## PROMPT
Every line with "menu" in it should be copied from the data.

## THE DATA
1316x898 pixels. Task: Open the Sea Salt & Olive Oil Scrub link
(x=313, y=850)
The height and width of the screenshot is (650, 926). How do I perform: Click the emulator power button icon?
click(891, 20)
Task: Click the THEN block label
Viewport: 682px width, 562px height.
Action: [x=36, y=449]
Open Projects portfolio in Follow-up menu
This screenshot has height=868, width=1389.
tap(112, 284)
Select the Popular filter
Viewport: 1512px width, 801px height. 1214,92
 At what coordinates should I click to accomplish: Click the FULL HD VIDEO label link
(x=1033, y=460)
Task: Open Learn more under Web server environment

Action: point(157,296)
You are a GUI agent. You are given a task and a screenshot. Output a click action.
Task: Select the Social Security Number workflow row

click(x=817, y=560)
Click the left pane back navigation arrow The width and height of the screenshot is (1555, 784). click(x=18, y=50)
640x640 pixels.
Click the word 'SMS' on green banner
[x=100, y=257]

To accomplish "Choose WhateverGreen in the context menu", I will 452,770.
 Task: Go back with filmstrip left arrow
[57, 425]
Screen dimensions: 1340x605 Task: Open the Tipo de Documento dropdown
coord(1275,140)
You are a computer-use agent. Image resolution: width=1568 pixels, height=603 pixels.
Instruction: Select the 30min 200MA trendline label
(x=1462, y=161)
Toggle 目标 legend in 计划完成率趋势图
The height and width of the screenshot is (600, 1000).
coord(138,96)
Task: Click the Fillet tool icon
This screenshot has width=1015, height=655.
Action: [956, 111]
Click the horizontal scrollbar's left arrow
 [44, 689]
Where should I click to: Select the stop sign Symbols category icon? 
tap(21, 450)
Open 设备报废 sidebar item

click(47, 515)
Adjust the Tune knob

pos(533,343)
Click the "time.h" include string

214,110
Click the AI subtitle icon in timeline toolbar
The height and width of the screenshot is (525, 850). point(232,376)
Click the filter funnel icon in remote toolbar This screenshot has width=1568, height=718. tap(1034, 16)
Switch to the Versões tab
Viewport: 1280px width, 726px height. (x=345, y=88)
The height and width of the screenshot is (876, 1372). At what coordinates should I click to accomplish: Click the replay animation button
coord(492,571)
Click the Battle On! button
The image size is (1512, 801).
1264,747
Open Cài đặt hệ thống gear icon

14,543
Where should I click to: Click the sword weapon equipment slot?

## ANSWER BELOW
Open Projects portfolio in Follow-up menu
To accomplish "Choose WhateverGreen in the context menu", I will 452,770.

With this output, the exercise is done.